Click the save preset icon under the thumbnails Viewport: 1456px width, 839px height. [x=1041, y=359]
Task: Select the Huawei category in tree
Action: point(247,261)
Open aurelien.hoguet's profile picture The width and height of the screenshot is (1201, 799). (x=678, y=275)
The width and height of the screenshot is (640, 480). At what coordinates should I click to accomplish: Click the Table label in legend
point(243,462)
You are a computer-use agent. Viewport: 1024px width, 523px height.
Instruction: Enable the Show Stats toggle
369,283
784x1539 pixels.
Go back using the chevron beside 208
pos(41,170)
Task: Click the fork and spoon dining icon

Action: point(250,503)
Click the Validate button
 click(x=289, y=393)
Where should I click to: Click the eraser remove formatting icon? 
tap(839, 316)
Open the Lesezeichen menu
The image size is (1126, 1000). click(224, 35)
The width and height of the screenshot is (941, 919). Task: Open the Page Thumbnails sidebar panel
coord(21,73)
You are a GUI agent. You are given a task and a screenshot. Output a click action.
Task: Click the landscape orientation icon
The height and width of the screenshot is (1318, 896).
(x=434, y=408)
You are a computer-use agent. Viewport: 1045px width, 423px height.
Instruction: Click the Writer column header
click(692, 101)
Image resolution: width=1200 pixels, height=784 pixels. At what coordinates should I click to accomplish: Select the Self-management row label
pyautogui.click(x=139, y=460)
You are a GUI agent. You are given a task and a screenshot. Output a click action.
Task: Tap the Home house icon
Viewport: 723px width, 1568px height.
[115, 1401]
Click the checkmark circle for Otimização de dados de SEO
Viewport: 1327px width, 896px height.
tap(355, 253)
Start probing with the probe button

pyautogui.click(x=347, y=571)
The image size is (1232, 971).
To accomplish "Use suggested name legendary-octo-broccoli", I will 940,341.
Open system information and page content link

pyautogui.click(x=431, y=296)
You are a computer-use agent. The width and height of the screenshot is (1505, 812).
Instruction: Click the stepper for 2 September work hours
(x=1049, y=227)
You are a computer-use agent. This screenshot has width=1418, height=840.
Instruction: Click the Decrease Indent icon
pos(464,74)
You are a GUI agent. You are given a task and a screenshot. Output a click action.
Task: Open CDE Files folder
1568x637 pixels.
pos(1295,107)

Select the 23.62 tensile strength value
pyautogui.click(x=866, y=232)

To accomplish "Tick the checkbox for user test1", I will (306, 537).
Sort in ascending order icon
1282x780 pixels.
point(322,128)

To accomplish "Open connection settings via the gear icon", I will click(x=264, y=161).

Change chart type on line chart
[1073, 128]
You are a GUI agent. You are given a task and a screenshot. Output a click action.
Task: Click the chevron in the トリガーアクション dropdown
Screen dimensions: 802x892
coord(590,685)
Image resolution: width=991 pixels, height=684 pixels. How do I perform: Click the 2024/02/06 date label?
# # # # #
• Brief
The reply should hold only the lines from the top of the records through the line that has "Task: Click the landscape orientation icon", each one exact.

• Task result
Click the save preset icon under the thumbnails Viewport: 1456px width, 839px height. [x=1041, y=359]
Task: Select the Huawei category in tree
Action: point(247,261)
Open aurelien.hoguet's profile picture The width and height of the screenshot is (1201, 799). (x=678, y=275)
The width and height of the screenshot is (640, 480). At what coordinates should I click to accomplish: Click the Table label in legend
point(243,462)
You are a computer-use agent. Viewport: 1024px width, 523px height.
Instruction: Enable the Show Stats toggle
369,283
784x1539 pixels.
Go back using the chevron beside 208
pos(41,170)
Task: Click the fork and spoon dining icon

Action: point(250,503)
Click the Validate button
 click(x=289, y=393)
Where should I click to: Click the eraser remove formatting icon? 
tap(839, 316)
Open the Lesezeichen menu
The image size is (1126, 1000). click(224, 35)
The width and height of the screenshot is (941, 919). Task: Open the Page Thumbnails sidebar panel
coord(21,73)
You are a GUI agent. You are given a task and a screenshot. Output a click action.
Task: Click the landscape orientation icon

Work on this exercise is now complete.